- **DATA TO EXAMINE**:
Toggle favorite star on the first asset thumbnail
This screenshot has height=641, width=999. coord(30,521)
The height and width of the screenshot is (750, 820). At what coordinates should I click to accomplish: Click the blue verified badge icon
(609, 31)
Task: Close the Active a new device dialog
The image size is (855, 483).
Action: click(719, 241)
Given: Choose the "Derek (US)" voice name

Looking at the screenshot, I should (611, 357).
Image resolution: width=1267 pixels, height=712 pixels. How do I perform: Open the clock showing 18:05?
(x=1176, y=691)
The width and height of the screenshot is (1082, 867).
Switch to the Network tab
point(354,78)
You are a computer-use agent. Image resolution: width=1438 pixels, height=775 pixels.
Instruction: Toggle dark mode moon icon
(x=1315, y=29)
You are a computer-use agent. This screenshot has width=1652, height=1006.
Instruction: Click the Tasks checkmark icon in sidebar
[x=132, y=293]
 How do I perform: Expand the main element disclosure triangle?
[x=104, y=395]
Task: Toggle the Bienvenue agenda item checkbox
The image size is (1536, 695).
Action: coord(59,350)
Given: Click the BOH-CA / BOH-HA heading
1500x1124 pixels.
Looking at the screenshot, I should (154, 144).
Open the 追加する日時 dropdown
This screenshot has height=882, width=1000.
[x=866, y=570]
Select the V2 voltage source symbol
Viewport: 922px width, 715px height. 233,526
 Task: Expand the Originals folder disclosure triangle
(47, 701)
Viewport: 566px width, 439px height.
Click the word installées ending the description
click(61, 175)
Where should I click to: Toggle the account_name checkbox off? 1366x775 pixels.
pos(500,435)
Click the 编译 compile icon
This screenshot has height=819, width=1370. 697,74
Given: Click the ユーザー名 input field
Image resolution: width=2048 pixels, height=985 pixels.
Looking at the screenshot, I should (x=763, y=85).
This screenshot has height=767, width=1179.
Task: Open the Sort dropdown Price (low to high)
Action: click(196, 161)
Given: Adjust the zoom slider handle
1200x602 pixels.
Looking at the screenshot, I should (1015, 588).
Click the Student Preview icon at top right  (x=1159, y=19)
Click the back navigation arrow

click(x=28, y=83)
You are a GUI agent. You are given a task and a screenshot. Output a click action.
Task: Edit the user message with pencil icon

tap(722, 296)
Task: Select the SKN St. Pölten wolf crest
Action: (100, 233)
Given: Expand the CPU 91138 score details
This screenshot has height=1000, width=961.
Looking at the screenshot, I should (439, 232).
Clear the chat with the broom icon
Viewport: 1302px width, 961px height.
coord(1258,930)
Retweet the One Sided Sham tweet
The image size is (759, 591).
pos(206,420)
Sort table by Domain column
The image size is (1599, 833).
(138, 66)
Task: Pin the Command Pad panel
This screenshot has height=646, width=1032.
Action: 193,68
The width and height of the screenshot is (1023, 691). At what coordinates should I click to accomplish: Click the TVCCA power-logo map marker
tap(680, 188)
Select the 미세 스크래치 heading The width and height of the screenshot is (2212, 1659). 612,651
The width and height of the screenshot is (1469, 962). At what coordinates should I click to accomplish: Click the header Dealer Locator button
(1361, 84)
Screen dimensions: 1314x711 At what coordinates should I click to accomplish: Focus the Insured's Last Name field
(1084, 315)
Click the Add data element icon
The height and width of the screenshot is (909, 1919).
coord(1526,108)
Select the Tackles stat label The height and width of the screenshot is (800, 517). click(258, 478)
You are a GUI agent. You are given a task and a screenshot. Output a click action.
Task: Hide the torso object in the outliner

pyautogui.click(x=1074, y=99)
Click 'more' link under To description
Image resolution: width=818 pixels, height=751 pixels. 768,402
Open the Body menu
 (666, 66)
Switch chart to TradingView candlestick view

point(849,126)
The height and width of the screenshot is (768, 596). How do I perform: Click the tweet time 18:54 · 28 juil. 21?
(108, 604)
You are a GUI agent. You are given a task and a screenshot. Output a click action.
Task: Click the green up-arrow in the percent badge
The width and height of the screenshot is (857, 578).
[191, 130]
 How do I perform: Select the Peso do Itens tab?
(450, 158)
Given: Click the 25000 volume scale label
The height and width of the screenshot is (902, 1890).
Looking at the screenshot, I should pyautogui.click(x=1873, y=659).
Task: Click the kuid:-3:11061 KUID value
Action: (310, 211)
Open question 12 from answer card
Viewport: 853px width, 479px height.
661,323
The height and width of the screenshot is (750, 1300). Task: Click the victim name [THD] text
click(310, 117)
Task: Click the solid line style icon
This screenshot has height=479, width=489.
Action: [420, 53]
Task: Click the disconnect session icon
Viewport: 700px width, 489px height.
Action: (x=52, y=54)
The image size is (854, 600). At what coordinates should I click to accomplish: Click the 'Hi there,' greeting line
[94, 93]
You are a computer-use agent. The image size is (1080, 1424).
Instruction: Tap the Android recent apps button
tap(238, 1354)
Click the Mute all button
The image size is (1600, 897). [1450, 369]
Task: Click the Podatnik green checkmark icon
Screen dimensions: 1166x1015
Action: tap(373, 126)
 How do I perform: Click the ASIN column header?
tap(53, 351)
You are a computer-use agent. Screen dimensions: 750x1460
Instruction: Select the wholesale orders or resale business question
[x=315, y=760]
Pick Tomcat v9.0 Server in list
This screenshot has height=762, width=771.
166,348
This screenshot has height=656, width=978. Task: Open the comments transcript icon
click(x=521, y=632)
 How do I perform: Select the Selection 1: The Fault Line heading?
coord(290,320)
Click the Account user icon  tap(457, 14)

- **WHAT IS NEEDED**:
Please give back, exactly as it stands above, the stretch from the line with "Switch to the Network tab" through the line with "Open the 追加する日時 dropdown", and no line outside it.

- **SOLUTION FOR THIS TASK**:
Switch to the Network tab
point(354,78)
You are a computer-use agent. Image resolution: width=1438 pixels, height=775 pixels.
Instruction: Toggle dark mode moon icon
(x=1315, y=29)
You are a computer-use agent. This screenshot has width=1652, height=1006.
Instruction: Click the Tasks checkmark icon in sidebar
[x=132, y=293]
 How do I perform: Expand the main element disclosure triangle?
[x=104, y=395]
Task: Toggle the Bienvenue agenda item checkbox
The image size is (1536, 695).
Action: coord(59,350)
Given: Click the BOH-CA / BOH-HA heading
1500x1124 pixels.
Looking at the screenshot, I should (154, 144).
Open the 追加する日時 dropdown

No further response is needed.